The joint announcement reflects the unusual dynamics of the project, which Rendell said he expected to be "just the tip of the iceberg" in Pennsylvania solar-energy development.
A key impetus for the project was the state's imposition last year of rules that will require electric utilities to rely increasingly on alternative energy. By 2021, Pennsylvania utilities will have to get 8 percent of the power they sell from clean, renewable energy sources, including one-half of 1 percent from solar power.

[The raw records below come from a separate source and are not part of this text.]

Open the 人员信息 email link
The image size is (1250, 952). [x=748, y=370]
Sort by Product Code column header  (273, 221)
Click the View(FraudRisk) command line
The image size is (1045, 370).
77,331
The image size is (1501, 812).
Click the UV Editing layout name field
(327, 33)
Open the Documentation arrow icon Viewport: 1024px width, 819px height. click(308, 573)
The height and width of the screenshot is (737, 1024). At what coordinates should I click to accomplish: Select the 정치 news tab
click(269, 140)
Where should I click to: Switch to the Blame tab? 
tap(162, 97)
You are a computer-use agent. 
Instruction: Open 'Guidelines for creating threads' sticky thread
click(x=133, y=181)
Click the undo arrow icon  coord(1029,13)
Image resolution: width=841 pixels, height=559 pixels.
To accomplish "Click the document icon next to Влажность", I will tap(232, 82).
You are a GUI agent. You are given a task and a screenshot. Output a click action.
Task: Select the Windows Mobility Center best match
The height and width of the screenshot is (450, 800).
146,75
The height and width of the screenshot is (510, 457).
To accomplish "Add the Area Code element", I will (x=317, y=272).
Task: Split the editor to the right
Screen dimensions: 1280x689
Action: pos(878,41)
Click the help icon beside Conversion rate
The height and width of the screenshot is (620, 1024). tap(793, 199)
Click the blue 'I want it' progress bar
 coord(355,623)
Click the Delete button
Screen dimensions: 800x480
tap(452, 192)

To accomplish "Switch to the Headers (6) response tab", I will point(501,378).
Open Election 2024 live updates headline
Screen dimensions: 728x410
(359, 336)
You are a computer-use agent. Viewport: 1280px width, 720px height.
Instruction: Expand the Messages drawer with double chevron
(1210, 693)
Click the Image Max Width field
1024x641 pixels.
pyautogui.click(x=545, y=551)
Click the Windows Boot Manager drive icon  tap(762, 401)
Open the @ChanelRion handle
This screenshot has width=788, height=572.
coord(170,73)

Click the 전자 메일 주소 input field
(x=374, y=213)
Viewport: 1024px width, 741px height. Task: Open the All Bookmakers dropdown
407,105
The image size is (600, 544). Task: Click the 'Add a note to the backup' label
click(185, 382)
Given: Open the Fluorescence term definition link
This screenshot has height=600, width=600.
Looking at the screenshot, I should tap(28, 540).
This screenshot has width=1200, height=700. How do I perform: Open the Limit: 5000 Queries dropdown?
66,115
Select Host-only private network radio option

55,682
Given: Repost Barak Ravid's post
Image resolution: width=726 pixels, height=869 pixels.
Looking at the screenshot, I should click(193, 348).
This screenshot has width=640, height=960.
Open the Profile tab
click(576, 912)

Financing of the project will come from Epuron, a subsidiary of the German-based Conergy Group. The solar facility will be designed and installed by a sister company, SunTechnics Energy Systems Inc., on land leased from Waste Management.
But Conergy's role belies the project's local roots. The idea of developing a solar facility to produce electricity for the power grid - in essence, the region's first solar power plant - came from a collaboration between Exelon and two local solar entrepreneurs, Sarah Hetznecker and Gary Sheehan, a husband-and-wife team who in 1999 cofounded Mesa Energy L.L.C., of Malvern.
Mesa's initial focus was on installing rooftop solar systems for homeowners, businesses and institutions, Hetznecker said in an interview yesterday. But a year ago, Hetznecker and Sheehan decided to take a more ambitious proposal to Peco Energy, the Philadelphia utility owned by Chicago's Exelon.
"We had a site owner that was interested, and I saw this as a potential in the marketplace, given the policies of the state," Hetznecker said. "I was looking for someone who had the vision to carry it through."
Hetznecker said she and Sheehan found that partner when Peco referred them to Michael S. Freeman, an Exelon Generation Co. L.L.C. economist who has helped the company structure other alternative-energy deals.
Freeman, too, had seen commercial opportunities in the state's renewable-energy requirements.
He said the key was that the law envisioned a market in renewable-energy credits, or RECs - tradable instruments that would allow companies that do not produce renewable energy to get credit for it under the state's requirement.
Exelon Generation already trades in RECs in other states that have preceded Pennsylvania in imposing renewable-energy standards. In New Jersey, for example, solar credits are selling for about $250 a megawatt-hour - the equivalent of 25 cents a kilowatt-hour, Freeman said.
"The key is the value of the solar-renewable-energy credit," he said.
Mesa's initial site partner fell through, Hetznecker said. But with financing promised by Epuron, and a new site that Epuron helped them find, the company forged ahead. In February, Mesa was bought for an undisclosed price by SunTechnics, also part of the Conergy Group.
"That's when I really gained some confidence they could pull this off," Freeman said. "The acquisition really gave them technical and development muscle."
Exelon has agreed to buy 20 years' worth of power produced by the plant, which it says will be the nation's fourth-largest solar power plant, behind facilities in Arizona and California.
Although the project was financed without state subsidies, Rendell called it an example of the kind of investment that would be fostered if the legislature agreed next month, during a special session on energy, to his proposal to spend $200 million for solar-installation rebates and manufacturing credits.
Despite its relative size, the Falls Township project may seem like small potatoes by some measures. It is rated at 3 megawatts - theoretically enough to power 2,400 to 3,000 homes.
But because solar power is only available when the sun shines, its actual output is substantially smaller. With an average annual capacity factor of about 14 percent, the solar plant will produce enough power to serve the year-round needs of 350 to 400 homes.
Proponents say that understates the value of solar power, because its availability tends to coincide with periods of peak demand: hot summer afternoons when power that wholesales for an average of about 5 cents per kilowatt-hour can cost 10 to 20 times that much.
"These things will help meet peak demand on the really hot days - that's when solar is at its finest," said Charlie Young, a spokesman for the state Department of Environmental Protection. "So it will save all of us money."